Answer:
Approximately [tex]1.5\; \rm kg[/tex]. (Assuming that this table is level, and that the gravitational field strength is [tex]g = 9.8\; \rm N \cdot kg^{-1}[/tex].
Explanation:
Convert the dimensions of this book to standard units:
[tex]\displaystyle 30\; \rm cm = 30\; \rm cm \times \frac{1\; \rm m}{100\; \rm cm} = 0.30\; \rm m[/tex].
[tex]\displaystyle 25\; \rm cm = 25\; \rm cm \times \frac{1\; \rm m}{100\; \rm cm} = 0.25\; \rm m[/tex].
Calculate the surface area of this book:
[tex]0.30\; \rm m \times 0.25\; \rm m = 0.075\; \rm m^{2}[/tex].
Pressure is the ratio between normal force and the area over which this force is applied.
[tex]\displaystyle \text{Pressure} = \frac{\text{normal Force}}{\text{contact Area}}[/tex].
Equivalently:
[tex](\text{normal Force}) = \text{Pressure} \cdot (\text{contact Area})[/tex].
In this question, [tex]\text{Pressure} = 200\; \rm Pa = 200\; \rm N \cdot m^{-2}[/tex].
It was found that [tex](\text{contact Area}) = 0.075\; \rm m^{2}[/tex] (assuming that the entire side of this book is in contact with the table.
Hence:
[tex]\begin{aligned}& (\text{normal Force}) \\ &= \text{Pressure} \cdot (\text{contact Area}) \\ &= 200\; \rm N \cdot m^{-2} \times 0.075\; \rm m^{2} \\ &= 15\; \rm N \end{aligned}[/tex].

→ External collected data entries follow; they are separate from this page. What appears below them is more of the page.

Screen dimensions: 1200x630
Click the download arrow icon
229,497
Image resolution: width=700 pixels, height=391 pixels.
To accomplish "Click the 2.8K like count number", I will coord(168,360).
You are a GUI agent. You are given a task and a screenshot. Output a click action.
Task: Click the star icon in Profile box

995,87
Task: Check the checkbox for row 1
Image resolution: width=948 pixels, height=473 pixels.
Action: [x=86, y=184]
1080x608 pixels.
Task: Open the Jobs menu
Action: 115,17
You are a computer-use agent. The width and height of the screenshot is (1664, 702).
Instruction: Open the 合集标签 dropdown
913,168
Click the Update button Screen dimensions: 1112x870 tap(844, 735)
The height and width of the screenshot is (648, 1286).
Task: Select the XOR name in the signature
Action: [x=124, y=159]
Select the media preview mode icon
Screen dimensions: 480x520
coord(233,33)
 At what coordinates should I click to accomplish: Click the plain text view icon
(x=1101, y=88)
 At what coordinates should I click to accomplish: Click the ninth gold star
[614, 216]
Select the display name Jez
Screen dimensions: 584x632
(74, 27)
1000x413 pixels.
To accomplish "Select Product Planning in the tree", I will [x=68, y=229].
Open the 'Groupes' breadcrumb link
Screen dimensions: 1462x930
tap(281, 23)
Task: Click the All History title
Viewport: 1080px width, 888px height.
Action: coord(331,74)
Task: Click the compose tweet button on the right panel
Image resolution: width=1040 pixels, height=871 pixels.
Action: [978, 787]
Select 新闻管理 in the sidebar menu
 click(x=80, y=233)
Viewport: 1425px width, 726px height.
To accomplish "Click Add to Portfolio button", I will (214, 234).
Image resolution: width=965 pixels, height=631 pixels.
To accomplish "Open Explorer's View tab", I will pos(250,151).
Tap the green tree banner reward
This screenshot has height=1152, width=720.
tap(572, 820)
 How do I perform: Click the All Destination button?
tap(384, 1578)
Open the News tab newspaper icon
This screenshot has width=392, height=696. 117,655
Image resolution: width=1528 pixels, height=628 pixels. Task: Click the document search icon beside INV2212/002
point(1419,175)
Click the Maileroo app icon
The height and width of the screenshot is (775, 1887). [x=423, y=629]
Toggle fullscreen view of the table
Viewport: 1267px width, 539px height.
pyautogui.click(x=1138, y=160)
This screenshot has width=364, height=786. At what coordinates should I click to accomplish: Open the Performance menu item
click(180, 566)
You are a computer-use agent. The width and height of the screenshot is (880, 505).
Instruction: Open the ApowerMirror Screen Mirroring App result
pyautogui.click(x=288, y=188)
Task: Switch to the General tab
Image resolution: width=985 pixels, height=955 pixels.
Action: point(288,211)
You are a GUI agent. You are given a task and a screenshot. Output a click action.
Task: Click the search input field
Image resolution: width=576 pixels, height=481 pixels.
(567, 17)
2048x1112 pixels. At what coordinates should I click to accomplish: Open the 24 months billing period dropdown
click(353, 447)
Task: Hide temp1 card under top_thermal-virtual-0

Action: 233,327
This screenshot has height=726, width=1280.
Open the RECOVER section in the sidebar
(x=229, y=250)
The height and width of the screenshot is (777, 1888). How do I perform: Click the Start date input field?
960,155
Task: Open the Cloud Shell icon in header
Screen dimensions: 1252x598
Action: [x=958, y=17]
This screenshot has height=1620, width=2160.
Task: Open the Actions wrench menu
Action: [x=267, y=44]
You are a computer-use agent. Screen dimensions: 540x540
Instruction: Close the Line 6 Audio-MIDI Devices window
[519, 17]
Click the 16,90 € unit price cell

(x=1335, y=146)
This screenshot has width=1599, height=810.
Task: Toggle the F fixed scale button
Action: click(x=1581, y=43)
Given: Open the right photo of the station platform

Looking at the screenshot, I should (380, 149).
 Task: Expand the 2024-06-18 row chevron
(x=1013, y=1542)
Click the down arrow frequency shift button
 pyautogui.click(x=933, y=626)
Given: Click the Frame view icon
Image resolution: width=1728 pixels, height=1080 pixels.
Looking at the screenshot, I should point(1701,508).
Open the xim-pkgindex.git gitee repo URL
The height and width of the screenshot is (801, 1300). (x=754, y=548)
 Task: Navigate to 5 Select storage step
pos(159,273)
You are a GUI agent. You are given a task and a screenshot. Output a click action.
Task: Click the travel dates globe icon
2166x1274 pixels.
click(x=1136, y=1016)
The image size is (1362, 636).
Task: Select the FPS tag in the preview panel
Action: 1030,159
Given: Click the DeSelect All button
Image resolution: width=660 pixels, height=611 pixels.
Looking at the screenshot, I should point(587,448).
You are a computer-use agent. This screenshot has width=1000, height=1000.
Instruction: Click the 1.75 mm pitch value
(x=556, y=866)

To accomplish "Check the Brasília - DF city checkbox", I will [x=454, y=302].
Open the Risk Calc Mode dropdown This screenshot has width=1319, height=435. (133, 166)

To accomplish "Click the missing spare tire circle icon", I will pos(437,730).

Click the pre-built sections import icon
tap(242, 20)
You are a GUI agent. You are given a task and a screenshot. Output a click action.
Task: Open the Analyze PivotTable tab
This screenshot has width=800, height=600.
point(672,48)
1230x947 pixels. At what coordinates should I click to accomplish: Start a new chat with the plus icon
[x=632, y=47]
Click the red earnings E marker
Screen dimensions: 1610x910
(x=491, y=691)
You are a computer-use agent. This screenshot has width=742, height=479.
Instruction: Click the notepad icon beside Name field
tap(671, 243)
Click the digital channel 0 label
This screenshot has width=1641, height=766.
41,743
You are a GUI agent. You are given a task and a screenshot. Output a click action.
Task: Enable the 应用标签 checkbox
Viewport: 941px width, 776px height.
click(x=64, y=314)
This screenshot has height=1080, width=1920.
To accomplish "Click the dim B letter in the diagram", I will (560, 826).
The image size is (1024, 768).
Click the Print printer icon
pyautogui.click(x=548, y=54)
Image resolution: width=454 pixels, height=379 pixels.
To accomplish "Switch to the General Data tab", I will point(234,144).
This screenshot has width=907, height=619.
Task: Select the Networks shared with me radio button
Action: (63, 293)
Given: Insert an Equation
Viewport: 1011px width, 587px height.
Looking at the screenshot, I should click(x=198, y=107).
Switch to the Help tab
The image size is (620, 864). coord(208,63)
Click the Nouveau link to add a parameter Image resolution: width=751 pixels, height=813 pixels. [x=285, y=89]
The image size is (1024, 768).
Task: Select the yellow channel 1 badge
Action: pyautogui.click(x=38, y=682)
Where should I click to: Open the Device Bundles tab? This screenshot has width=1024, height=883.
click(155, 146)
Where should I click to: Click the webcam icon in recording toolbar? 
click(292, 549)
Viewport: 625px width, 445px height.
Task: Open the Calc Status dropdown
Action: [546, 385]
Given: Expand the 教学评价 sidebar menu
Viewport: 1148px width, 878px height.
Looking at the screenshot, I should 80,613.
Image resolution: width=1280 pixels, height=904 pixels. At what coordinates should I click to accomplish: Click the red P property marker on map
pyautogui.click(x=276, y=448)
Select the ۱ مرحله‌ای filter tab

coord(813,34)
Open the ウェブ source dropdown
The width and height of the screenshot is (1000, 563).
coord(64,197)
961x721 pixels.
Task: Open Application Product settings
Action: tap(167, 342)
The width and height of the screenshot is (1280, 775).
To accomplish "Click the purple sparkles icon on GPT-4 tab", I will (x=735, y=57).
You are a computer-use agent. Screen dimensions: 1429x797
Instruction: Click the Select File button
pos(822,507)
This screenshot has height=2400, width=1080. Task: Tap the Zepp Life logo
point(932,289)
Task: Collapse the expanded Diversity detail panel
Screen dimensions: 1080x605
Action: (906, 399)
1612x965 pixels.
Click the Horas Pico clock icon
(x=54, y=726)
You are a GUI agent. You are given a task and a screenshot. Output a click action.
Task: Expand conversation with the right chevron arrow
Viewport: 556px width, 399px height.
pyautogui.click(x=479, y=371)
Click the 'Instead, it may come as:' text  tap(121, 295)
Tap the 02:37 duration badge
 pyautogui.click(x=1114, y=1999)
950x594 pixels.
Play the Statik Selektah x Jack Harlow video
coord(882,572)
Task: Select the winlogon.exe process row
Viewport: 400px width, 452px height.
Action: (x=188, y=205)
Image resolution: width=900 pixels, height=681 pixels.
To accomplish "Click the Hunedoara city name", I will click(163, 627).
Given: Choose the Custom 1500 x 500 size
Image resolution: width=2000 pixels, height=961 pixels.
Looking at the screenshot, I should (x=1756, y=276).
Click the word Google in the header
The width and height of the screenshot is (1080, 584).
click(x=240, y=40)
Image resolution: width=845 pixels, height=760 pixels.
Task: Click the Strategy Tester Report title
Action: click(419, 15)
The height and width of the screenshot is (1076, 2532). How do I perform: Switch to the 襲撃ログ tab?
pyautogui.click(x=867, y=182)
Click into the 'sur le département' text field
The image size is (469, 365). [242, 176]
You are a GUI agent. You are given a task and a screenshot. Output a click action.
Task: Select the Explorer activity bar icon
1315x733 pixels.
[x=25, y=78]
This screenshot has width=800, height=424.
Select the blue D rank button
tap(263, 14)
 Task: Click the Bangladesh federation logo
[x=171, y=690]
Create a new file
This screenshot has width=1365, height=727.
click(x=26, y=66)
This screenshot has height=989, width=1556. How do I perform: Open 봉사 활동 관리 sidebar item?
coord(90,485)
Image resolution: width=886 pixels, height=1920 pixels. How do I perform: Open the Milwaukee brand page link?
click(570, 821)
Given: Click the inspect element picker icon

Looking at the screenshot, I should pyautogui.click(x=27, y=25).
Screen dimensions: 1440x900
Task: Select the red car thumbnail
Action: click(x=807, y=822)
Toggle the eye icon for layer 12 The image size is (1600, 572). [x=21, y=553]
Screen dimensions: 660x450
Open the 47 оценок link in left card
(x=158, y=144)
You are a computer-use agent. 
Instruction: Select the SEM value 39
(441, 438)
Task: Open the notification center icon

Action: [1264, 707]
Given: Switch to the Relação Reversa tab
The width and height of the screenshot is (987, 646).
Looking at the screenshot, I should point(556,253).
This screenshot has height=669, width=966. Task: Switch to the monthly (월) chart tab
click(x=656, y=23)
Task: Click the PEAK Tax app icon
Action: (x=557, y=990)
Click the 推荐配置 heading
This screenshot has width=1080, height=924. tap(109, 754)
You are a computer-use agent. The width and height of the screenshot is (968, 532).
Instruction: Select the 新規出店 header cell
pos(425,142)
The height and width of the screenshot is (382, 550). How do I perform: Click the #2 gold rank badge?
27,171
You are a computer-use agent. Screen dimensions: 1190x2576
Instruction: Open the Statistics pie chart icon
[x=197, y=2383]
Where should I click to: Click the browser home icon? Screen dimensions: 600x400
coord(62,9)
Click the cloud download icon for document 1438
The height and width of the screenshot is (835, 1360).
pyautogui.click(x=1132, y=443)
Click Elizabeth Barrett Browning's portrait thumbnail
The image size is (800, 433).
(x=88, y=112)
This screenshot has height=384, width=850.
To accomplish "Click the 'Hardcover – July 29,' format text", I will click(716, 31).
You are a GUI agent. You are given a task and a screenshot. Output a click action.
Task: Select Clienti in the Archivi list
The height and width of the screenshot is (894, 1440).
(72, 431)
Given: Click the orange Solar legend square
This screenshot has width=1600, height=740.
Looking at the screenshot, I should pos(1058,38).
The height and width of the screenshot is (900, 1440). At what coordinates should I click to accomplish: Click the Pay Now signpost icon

If that the table is level, this normal force would be equal to the weight of this book:
[tex]\text{weight} = 15\; \rm N[/tex].
Assuming that the gravitational field strength is [tex]g = 9.8\; \rm N \cdot kg^{-1}[/tex]. The mass of this book would be:
[tex]\begin{aligned}\text{mass} &= \frac{\text{weight}}{g} \\ &= \frac{15\; \rm N}{9.8\; \rm N \cdot kg^{-1}}\approx 1.5\; \rm kg\end{aligned}[/tex].